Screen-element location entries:
'''
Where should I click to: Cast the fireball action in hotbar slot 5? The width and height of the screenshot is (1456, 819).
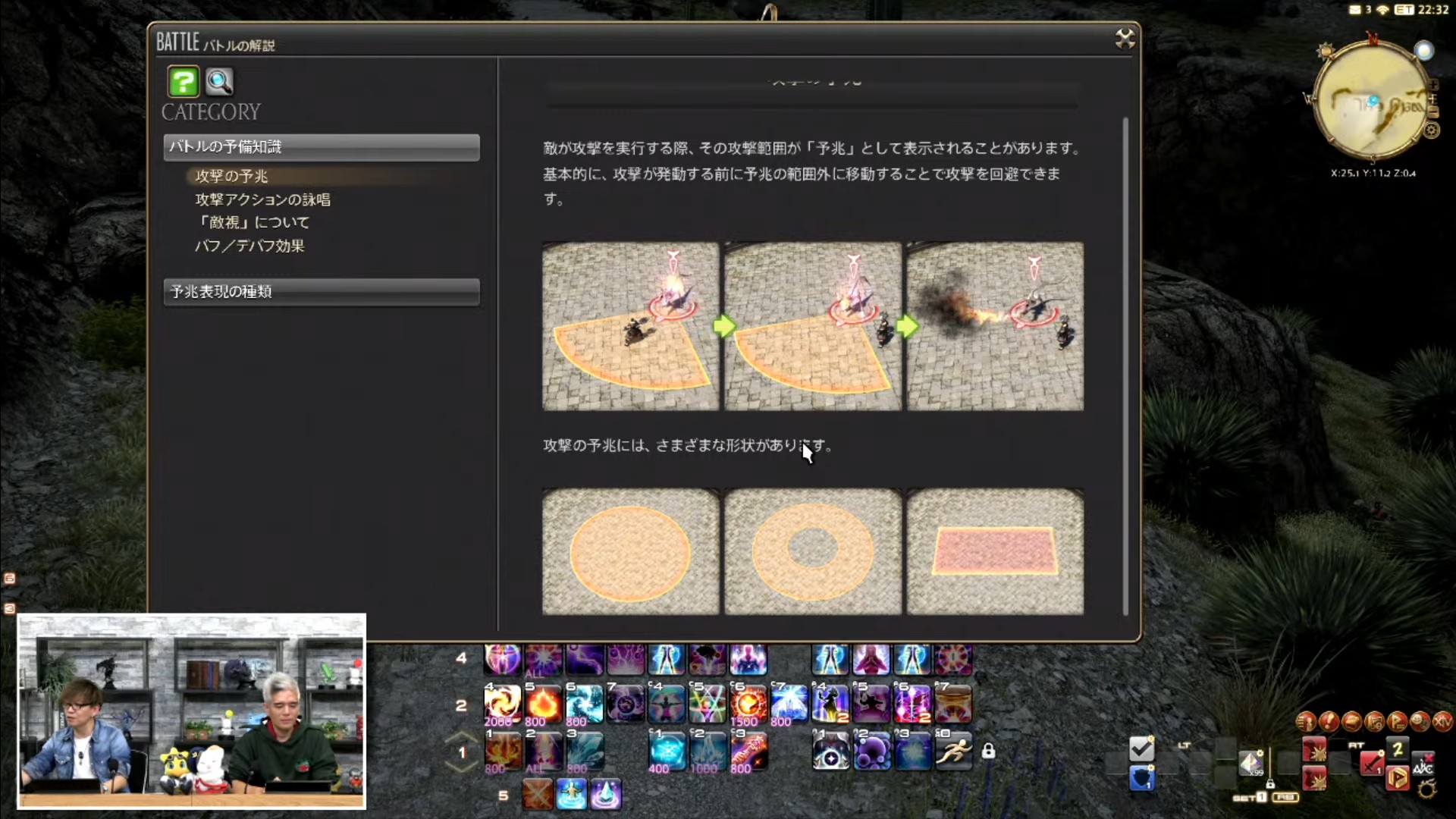click(543, 704)
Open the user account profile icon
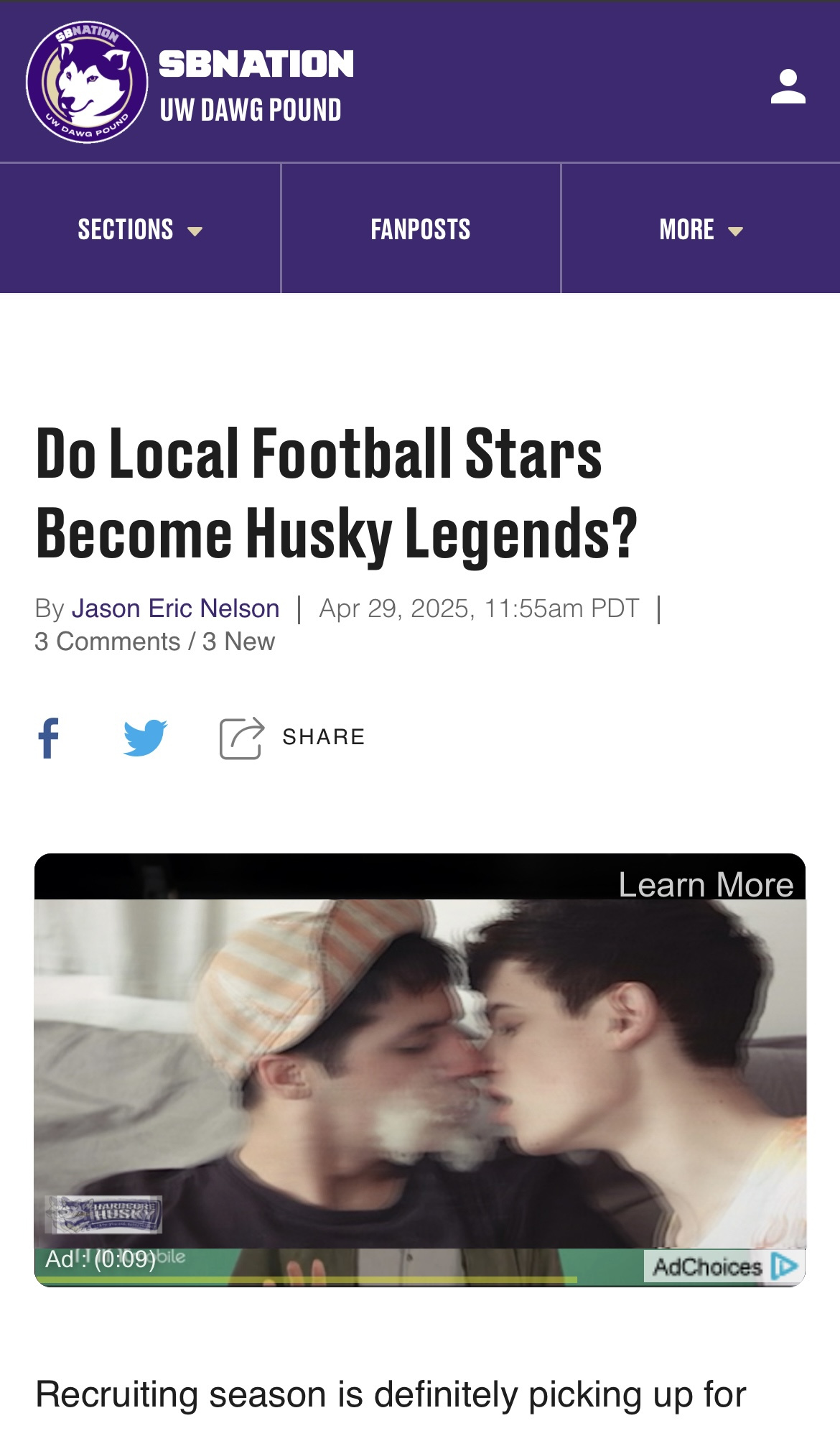840x1436 pixels. (788, 86)
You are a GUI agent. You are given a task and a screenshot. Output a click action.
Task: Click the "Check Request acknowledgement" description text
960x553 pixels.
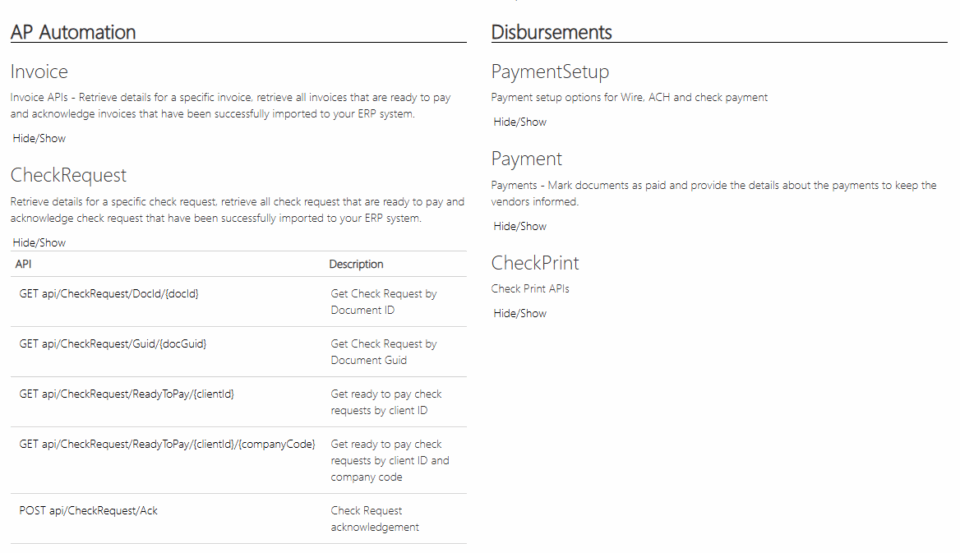tap(375, 517)
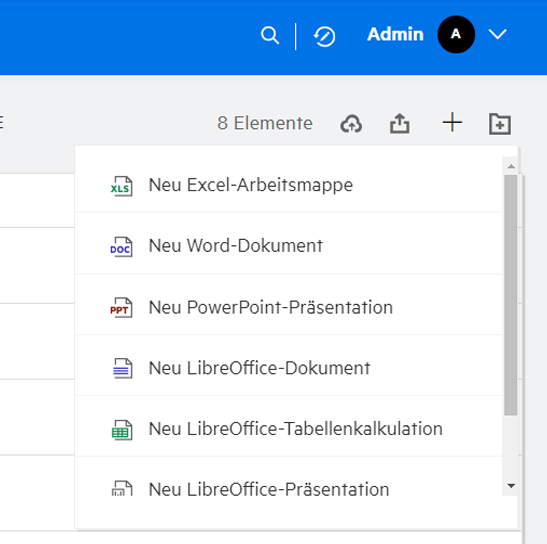Click the recent activity clock icon
The image size is (547, 544).
(x=324, y=36)
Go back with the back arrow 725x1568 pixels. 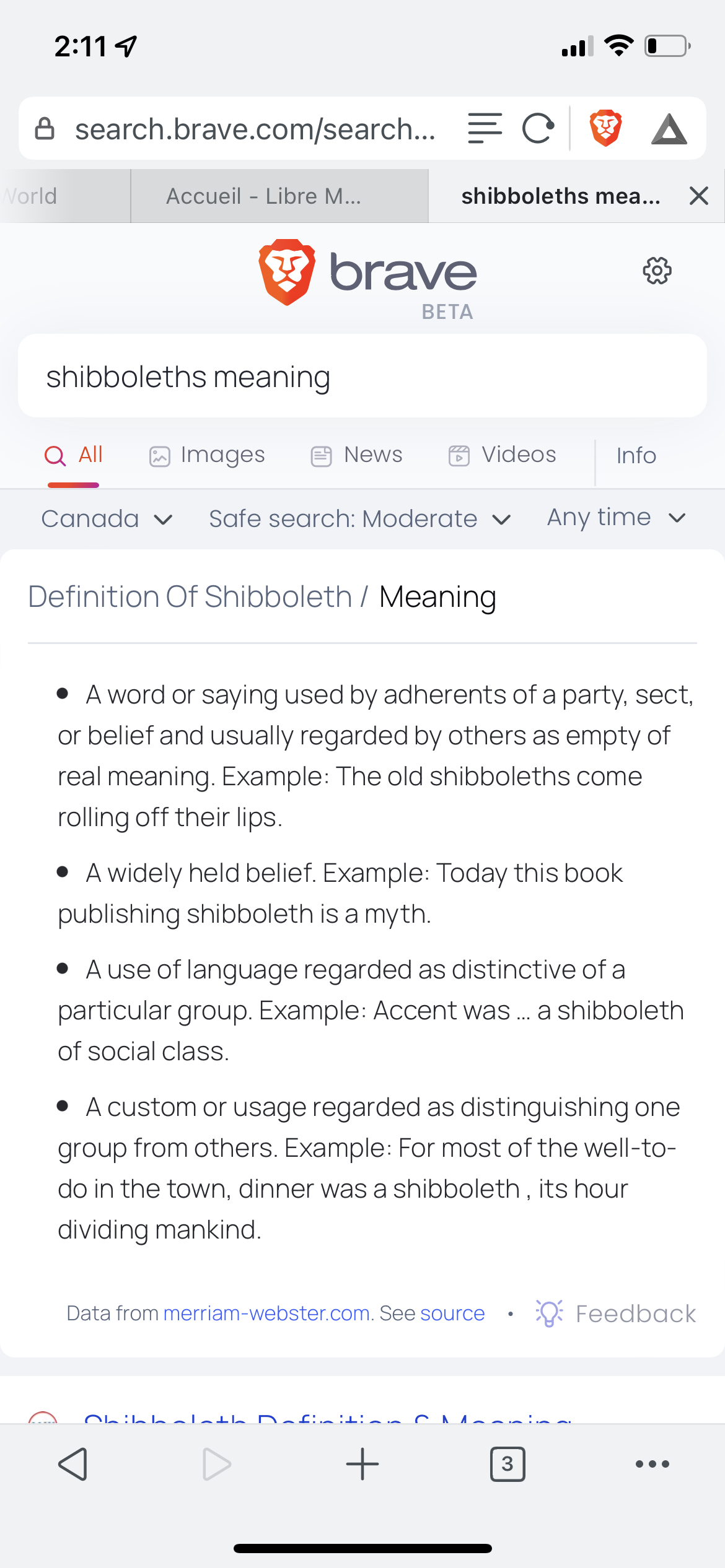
'''
**What to produce:** Edit the entries above by replacing every occurrence of "screenshot" with "screen capture" and keeping everything else the same. Leave the pictures out of your answer.

**Written response:**
Where should I click to: Cast the fireball action in hotbar slot 5? The width and height of the screen capture is (1456, 819).
click(543, 704)
Open the user account profile icon
840x1436 pixels. (788, 86)
You are a GUI agent. You are given a task and a screen capture. Output a click action.
Task: Click the "Check Request acknowledgement" description text
960x553 pixels.
tap(375, 517)
Click the recent activity clock icon
The image size is (547, 544).
(x=324, y=36)
Go back with the back arrow 725x1568 pixels. 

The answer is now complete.